ZaloAI Challenge 2022 Lyrics Alignment

Overview

The requirement of the challenge Lyrics Alignment (Zalo AI Challenge 2022) is to build a solution to align a song's audio file to its corresponding lyrics (in text format). Concretely, the input and output of this problem are as follows:

Input: the audio file (wav) and lyrics file (text)
Output: token-wise alignment of the lyrics with respect to the audio file (e.g., mark each token beginning and ending time in milliseconds).

Evaluating metrics: Intersection over Union (IoU)

Participating in the competition was part of our final examination for the subject "Deep learning for data science" supervised by Dr. Nguyen Tien Huy.

Our approach

Our approach consists of two main parts:

A Vietnamese ASR model fine-tuned from nguyenvulebinh/wav2vec2-base-vietnamese-250h.
Forced alignment algorithm (dynamic programming)

Training details (such as hyperparameters) can be found in the train/3-train.ipynb file.

Overall pipeline

Audio and lyrics files are split pairwise (e.g., if the song has L sentences, there will be L new separate audio and lyrics files based on the provided timestamps).

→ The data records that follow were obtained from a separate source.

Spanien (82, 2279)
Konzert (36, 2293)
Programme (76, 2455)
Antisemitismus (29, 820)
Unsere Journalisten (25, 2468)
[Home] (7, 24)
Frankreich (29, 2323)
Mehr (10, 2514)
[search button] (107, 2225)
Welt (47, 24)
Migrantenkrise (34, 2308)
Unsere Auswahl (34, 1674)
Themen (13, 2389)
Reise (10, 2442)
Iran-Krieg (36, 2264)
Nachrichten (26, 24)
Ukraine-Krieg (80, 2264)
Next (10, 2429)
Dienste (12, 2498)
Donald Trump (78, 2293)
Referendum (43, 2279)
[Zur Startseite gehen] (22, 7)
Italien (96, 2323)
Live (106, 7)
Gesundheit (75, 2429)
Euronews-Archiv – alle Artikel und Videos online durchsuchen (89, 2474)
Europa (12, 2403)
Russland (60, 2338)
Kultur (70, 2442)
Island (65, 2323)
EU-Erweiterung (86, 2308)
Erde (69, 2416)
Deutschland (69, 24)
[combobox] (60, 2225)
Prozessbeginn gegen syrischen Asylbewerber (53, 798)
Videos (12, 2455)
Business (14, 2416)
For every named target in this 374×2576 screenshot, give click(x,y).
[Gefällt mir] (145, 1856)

The actual audio data was kept as is (e.g., no augmentation or vocal removal was performed).
Construct a pairwise dataset.
Train-test split
Fine-tune an ASR model based on nguyenvulebinh/wav2vec2-base-vietnamese-250h's. We observe that after fine-tuning, the model performed worse on regular speech (non-music) data, but we hope it will do better on music data.
Feed the test audio into the ASR model
Feed the confidence matrix (output of the ASR model) and the test lyrics into the forced alignment algorithm to obtain token-wise alignment.

More details about the inference process

The output of the ASR model is a frame-wise confidence matrix. Each column represents an audio frame, and each row is the probability that the audio sampled at this frame pronounces the corresponding sound in the alphabet. We would finally use a language model in a typical ASR model to decode the matrix into a meaningful sentence. But since the objective of this problem is to align the text to the audio (the transcript is already available), we just need the matrix without doing any decoding.

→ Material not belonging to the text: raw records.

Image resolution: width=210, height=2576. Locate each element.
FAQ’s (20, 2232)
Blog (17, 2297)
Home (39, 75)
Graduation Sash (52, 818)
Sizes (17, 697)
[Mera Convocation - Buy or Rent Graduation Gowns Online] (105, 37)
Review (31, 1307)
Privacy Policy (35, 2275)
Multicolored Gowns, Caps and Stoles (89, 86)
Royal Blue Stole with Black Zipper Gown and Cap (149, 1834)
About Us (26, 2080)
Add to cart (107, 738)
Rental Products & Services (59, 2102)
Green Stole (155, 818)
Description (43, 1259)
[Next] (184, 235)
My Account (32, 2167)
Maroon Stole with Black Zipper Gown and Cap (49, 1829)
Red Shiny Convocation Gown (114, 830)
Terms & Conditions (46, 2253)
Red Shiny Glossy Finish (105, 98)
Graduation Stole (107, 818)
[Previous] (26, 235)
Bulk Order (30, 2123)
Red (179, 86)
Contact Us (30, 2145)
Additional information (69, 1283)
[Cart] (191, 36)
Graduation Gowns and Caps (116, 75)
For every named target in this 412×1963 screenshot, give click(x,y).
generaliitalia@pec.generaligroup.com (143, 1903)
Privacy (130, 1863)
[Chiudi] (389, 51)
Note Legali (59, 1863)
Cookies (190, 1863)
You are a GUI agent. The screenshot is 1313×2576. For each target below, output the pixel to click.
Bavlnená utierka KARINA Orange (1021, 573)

The provided lyrics in the test set have been split sentence-wise by default. But to feed them into the forced alignment algorithm, we have to concatenate and normalize the text. After feeding the confidence matrix and the normalized transcript to the forced alignment algorithm, we should get the alignment of every token in the song.

Finally, we re-split the tokens into their corresponding original sentences, recover the original casing, and adjust the alignment time to continuous.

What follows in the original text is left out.